## [TASK DIRECTIONS]
Can you quote these lines exactly as they appear, from the one containing "Click info icon for" down to the one containing "coord(256,433)", including both?

## [DATA LINES]
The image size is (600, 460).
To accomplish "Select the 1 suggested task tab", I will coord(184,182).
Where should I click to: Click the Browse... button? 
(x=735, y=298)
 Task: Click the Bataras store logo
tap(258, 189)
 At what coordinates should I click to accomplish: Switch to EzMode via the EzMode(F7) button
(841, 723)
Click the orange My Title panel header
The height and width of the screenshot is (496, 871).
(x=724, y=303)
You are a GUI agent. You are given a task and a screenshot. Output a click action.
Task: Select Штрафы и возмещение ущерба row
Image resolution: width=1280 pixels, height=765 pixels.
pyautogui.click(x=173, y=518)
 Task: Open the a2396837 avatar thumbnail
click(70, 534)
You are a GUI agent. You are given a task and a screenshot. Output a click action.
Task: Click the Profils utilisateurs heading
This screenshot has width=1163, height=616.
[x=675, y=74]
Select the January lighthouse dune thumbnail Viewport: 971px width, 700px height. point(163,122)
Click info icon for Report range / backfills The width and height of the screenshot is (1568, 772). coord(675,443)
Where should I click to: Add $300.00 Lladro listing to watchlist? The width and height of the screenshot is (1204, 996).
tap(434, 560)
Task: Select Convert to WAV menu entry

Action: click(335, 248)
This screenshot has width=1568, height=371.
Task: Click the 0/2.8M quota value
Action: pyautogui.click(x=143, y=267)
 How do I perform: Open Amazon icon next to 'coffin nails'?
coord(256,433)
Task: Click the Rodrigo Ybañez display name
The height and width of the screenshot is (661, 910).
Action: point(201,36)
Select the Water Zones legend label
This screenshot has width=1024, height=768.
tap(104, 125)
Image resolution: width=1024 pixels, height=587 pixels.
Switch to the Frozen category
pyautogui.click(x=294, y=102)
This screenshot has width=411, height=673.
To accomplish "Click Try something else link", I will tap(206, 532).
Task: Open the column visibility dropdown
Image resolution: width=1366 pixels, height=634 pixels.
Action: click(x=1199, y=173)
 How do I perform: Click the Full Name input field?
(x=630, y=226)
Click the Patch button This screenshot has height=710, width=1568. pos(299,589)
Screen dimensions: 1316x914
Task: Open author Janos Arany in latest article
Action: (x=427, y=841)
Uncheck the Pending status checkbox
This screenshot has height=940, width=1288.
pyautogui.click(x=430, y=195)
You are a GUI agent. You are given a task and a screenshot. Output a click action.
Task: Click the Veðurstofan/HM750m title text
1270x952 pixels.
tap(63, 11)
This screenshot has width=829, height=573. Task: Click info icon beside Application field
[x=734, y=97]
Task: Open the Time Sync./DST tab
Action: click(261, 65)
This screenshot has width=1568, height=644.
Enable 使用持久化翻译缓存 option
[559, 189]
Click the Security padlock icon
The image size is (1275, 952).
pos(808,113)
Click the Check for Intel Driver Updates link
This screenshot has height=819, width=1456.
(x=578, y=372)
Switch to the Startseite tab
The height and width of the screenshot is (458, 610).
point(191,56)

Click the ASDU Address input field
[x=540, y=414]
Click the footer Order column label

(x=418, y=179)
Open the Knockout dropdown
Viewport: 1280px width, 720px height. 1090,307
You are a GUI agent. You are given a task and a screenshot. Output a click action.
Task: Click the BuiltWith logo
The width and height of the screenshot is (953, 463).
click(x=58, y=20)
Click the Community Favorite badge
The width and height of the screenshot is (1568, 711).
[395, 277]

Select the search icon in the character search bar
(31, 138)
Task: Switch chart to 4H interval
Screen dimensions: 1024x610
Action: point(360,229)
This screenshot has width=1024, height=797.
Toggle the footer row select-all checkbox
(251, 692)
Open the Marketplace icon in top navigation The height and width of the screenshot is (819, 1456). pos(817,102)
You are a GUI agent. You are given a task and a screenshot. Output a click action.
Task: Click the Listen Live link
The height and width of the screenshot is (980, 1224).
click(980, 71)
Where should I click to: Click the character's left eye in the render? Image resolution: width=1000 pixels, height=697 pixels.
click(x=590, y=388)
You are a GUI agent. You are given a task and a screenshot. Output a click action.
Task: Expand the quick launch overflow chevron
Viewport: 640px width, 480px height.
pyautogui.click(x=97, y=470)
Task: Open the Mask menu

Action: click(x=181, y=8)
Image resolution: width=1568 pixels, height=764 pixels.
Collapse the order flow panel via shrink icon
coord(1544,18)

## [WRITTEN RESPONSE]
Click info icon for Report range / backfills The width and height of the screenshot is (1568, 772). coord(675,443)
Where should I click to: Add $300.00 Lladro listing to watchlist? The width and height of the screenshot is (1204, 996).
tap(434, 560)
Task: Select Convert to WAV menu entry

Action: click(335, 248)
This screenshot has width=1568, height=371.
Task: Click the 0/2.8M quota value
Action: pyautogui.click(x=143, y=267)
 How do I perform: Open Amazon icon next to 'coffin nails'?
coord(256,433)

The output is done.